Vegetables, tension grow on Hmong-American farm

Eagan, Minn. — A dispute last month in the southern Twin Cities community of Eagan has rattled Hmong-American farmers who grow vegetables near suburban homes.

More than 40 growers sought restraining orders against a nearby resident who police say used a loaded shotgun to threaten a Hmong couple working in the field.

Farmers’ advocates say the case is extreme, but it’s not uncommon for Asian growers to encounter hostilities as their search for rentable farmland takes them away from urban areas.

The Association for the Advancement of Hmong Women in Minnesota, which helps Hmong farmers find undeveloped land in the suburbs, found the roughly 20 acres in Eagan, and brokered a deal with the landowner.

Now the rolling fields next to a residential subdivision are brimming with zucchinis, potatoes and gourds. Hmong families rent the land, and sell the crops at Twin Cities farmers markets.

One of those new renters is Bouachao Xiong of Minneapolis, who used to be a farmer in his native Laos.
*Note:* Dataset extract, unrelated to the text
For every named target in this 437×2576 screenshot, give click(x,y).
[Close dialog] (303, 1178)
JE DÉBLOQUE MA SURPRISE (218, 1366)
Xiong and his wife were eager to snatch up a piece of the Eagan land after spending several years chasing fields as far away as Duluth.

One night last month, a neighbor whose backyard borders the fields approached Xiong about a fence, made of sticks and string, that Xiong was setting up. Xiong said the man, Richard Schliesing, tried to tear down the fence because it was interfering with his deer feedings.